- Your goal
Copy out the records below word for word, leaving out the pictures.

- Records supplied
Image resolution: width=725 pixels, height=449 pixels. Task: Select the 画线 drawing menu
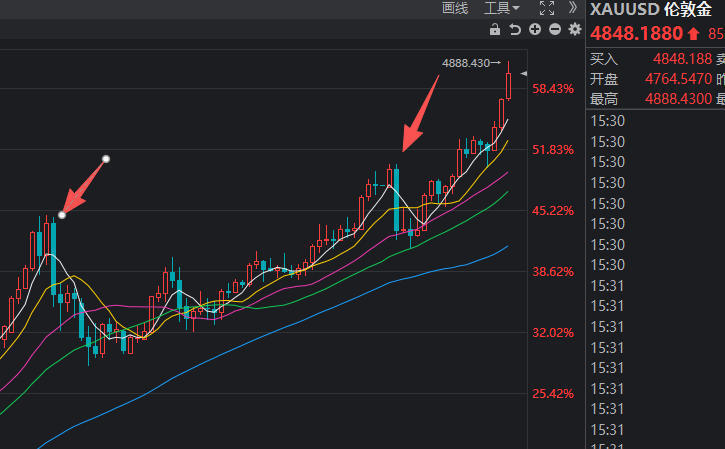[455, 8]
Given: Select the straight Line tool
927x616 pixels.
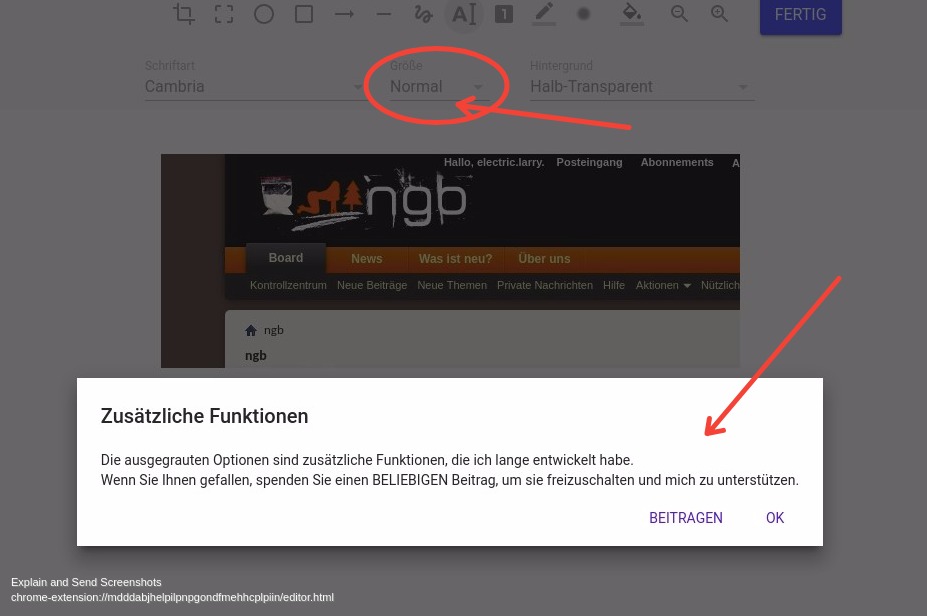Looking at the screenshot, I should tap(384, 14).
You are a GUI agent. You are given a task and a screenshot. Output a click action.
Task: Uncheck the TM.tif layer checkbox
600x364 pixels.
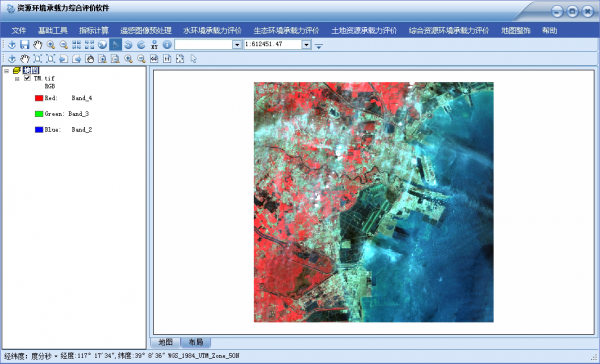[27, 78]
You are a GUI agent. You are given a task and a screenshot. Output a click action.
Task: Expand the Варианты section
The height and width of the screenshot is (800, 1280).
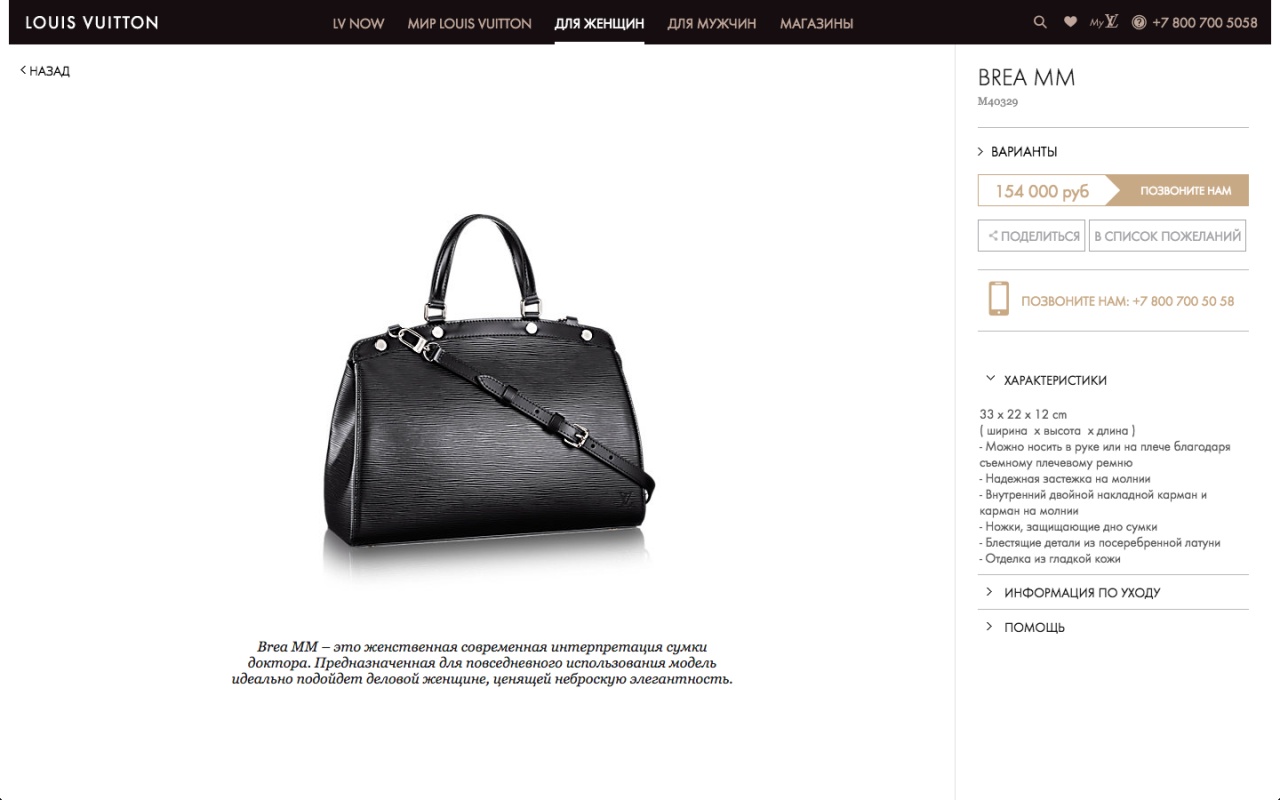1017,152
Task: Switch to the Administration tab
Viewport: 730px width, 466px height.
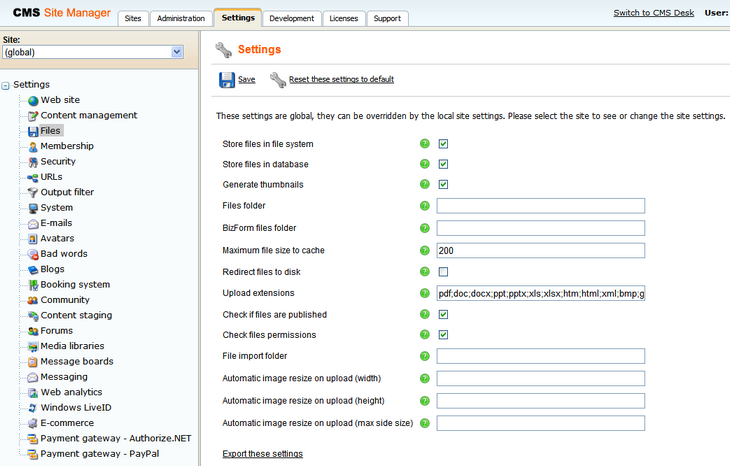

- Task answer
Image resolution: width=725 pixels, height=449 pixels. Task: Select the 画线 drawing menu
[455, 8]
Given: Select the straight Line tool
927x616 pixels.
Looking at the screenshot, I should tap(384, 14).
You are a GUI agent. You are given a task and a screenshot. Output a click action.
Task: Uncheck the TM.tif layer checkbox
600x364 pixels.
[27, 78]
You are a GUI agent. You are given a task and a screenshot. Output a click action.
Task: Expand the Варианты section
The height and width of the screenshot is (800, 1280).
1017,152
Task: Switch to the Administration tab
Viewport: 730px width, 466px height.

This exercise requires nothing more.